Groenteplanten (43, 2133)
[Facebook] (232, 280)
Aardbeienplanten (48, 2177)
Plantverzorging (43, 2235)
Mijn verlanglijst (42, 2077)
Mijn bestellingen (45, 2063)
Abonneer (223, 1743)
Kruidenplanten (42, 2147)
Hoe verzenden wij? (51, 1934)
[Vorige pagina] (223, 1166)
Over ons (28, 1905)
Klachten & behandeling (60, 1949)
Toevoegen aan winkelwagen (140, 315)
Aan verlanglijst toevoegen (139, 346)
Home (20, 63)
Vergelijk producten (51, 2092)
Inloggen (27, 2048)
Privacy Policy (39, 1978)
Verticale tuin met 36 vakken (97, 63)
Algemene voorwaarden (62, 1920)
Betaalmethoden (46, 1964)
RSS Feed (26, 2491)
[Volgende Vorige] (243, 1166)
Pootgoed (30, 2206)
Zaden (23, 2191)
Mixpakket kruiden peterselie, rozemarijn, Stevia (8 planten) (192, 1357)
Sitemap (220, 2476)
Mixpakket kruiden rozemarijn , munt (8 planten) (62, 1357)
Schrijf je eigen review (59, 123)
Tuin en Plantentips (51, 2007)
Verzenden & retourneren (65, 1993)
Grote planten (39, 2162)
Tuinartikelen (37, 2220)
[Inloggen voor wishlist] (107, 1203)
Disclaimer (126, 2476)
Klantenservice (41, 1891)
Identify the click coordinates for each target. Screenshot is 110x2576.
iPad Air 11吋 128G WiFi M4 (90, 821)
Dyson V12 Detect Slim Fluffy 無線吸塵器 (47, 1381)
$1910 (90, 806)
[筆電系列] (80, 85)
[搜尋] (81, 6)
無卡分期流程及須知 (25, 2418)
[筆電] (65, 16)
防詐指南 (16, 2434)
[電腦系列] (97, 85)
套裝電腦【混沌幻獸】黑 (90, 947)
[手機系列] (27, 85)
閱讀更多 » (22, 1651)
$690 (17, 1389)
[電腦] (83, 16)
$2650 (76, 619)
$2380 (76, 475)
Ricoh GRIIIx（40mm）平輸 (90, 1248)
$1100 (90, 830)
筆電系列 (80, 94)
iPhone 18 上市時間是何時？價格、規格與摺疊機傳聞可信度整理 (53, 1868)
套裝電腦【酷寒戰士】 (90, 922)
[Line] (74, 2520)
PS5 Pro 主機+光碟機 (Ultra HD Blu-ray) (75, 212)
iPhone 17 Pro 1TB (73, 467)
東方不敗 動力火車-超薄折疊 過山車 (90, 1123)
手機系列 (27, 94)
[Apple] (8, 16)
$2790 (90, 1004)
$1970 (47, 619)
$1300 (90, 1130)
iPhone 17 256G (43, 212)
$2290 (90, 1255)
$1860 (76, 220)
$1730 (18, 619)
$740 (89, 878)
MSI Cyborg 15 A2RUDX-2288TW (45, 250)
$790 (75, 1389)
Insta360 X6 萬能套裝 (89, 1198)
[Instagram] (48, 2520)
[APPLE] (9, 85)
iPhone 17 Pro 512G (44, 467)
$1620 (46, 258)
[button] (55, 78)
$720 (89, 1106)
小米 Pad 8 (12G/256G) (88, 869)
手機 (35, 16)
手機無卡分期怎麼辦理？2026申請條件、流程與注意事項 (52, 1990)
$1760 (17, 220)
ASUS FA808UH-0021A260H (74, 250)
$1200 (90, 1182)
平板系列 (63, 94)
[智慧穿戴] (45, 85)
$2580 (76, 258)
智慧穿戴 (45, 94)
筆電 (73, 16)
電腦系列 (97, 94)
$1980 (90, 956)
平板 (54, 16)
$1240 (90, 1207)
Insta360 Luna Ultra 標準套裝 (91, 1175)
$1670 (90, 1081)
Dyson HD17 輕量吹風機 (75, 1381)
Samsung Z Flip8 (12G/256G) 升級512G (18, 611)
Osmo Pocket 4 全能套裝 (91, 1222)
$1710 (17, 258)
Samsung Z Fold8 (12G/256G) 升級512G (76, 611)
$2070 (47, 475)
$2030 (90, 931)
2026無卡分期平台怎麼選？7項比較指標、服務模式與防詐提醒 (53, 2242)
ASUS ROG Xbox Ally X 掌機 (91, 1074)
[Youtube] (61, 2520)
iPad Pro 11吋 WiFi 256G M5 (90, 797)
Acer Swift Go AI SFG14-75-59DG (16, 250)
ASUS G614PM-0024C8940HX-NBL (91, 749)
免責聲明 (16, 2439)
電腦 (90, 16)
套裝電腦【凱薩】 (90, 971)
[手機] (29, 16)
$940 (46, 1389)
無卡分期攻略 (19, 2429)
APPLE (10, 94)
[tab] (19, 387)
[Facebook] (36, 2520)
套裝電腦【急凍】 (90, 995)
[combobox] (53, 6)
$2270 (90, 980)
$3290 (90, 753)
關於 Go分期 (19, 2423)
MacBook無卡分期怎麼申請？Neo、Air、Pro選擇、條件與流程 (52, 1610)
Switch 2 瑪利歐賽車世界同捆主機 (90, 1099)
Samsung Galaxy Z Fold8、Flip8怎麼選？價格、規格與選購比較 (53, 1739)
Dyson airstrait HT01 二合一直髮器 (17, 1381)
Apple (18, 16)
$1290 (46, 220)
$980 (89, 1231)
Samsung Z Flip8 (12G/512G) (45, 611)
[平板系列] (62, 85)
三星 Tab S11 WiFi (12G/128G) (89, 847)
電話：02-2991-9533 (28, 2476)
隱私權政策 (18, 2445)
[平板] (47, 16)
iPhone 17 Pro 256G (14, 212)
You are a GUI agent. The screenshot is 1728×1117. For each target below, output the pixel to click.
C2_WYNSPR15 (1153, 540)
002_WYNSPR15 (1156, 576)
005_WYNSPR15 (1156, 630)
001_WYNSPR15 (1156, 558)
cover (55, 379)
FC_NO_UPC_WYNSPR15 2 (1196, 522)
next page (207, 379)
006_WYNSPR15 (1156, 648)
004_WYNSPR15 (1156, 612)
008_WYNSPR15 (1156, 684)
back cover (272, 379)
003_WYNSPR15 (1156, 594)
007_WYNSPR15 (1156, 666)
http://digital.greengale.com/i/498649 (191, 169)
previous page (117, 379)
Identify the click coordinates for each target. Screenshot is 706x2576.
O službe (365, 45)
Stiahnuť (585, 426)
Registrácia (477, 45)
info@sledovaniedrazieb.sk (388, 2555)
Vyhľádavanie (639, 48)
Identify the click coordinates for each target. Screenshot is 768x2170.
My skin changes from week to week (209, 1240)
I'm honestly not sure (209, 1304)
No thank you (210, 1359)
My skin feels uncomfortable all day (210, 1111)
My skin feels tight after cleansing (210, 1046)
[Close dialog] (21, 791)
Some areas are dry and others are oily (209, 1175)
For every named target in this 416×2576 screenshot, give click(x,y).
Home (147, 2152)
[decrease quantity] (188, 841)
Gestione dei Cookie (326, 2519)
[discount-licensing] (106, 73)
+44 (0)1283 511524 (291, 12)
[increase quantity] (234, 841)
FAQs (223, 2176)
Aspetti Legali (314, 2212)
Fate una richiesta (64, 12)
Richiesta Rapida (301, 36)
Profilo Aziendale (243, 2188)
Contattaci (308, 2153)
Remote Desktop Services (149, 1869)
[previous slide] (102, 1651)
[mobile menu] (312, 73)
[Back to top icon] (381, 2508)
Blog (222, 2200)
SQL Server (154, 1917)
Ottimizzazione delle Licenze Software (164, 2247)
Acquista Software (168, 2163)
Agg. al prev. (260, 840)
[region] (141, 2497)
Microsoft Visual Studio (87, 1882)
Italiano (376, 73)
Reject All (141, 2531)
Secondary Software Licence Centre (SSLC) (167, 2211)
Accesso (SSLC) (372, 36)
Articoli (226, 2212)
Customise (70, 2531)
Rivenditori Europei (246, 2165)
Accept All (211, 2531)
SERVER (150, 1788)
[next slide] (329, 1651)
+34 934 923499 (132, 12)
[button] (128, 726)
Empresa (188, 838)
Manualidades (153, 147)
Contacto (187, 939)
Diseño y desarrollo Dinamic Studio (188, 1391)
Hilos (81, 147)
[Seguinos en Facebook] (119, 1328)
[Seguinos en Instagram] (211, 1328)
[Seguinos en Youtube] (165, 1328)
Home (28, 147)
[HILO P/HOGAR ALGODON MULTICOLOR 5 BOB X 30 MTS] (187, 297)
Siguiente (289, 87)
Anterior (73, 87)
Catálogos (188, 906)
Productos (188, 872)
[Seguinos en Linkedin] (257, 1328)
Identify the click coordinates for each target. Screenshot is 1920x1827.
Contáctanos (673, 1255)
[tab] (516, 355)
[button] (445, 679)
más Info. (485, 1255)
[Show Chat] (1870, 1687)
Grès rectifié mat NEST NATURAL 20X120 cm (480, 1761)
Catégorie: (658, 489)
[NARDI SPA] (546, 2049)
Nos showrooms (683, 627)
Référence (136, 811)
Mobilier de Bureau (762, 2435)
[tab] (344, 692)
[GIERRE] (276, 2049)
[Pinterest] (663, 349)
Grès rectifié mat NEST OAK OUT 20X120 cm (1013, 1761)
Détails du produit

Problem details →
Go through the material above, find each line with the string "quantity", and copy it.

Solution to this exercise →
[decrease quantity] (188, 841)
[increase quantity] (234, 841)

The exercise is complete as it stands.